There was detailed, voluminous and passionate testimony about too many issues to mention, but here is just a sampling of the issues discussed.
One was related to Immigration and Customs Enforcement (ICE) and their actions in healthcare facilities involving patients under the care of physicians. There was a lot of passionate testimony, and a strong, nearly unanimous statement by the HOD to protect the patients under their care and make the health and well-being of the patient the priority.
Another issue that generated a lot of testimony and supportive debate was the exorbitant cost of insulin, and its deadly effect on the care of people with diabetes. This issue was referred to the Board of Directors for development of an action plan with report back to the Annual Meeting in seven months.
Of particular interest to me as American Academy of PAs' (AAPA) Liaison to the AMA were resolutions related to "independent practice." The first was a resolution to convene a task force to develop a cohesive strategy to deal with a movement by advanced practice nurses (APRN) to standardize scope of practice between states outside the control of local regulatory boards. This passed after being amended to include all non-physician providers.
A second resolution simply opposed "independent" practice by PAs. This passed on the consent agenda. This resolution was prompted by a recent policy on Optimal Team Practice (OTP) passed by AAPA's HOD in May of 2017. AAPA's policy includes a commitment to the practice of medicine in teams with our physician partners. The AMA resolution was unnecessary in my opinion because of the PA profession's enduring and continued commitment to team practice with physicians.
The OTP policy, included in our new Guidelines for State Regulation of PAs, calls for amendments to state laws to replace obsolete supervisory agreement laws requirements, with practice-level decision-making about collaboration. PAs value meaningful clinical relationships with physicians throughout their careers. We have great respect for the depth of physician training and do not anticipate the new policy to change the PA role, which is well established. The PA profession is 50 years old, and there is now a significant body of research documenting the safety and quality of PA-provided care; it's time for our laws to catch up.

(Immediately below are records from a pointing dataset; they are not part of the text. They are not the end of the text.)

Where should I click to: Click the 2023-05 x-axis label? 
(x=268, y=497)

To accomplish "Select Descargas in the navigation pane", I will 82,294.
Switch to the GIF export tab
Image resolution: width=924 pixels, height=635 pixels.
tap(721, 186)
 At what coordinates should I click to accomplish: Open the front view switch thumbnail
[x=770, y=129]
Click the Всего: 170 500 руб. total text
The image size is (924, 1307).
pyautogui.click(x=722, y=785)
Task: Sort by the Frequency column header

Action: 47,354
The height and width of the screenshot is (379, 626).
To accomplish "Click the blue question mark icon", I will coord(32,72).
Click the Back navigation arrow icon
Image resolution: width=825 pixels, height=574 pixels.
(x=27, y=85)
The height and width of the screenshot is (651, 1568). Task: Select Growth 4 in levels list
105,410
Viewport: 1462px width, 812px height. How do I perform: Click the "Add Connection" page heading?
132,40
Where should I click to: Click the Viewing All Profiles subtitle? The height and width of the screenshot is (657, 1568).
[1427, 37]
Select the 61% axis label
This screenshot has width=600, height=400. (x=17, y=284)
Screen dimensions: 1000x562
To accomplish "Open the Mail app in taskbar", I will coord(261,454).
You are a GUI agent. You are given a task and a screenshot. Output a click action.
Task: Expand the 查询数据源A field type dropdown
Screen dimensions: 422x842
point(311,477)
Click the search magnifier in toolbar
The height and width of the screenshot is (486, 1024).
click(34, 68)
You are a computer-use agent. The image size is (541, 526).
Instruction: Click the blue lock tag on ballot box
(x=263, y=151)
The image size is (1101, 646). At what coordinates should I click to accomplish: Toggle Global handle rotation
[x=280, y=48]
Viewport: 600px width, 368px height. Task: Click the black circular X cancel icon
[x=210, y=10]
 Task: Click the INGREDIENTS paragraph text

The AMA resolution assumes that the PA profession seeks independent practice —without collaborating with physicians. That is not the case. It's not who we are or what we do. Under an OTP framework, PAs will still be legally and ethically obligated to consult with and refer patients to physicians based on the patient's condition, the standard of care and the PA's education and experience. If they don't, the PA will be subject to disciplinary action by the state regulatory board, just as any other medical provider would be.
PAs have made clear in the OTP policy that we want to preserve the present model of team practice. But as more physicians and PAs are practicing in large groups, hospitals or health care systems, state requirements for PAs to have "supervisory agreements" are increasingly difficult to manage and put all providers involved at risk of disciplinary action for administrative infractions that are unrelated to patient care.
PAs believe in team practice. There is a tremendous shortage and maldistribution of providers in the healthcare system. With removal of the unnecessary administrative barriers to the full utilization of PAs, PAs will be a more effective solution to problems in the healthcare system and better partners with physicians.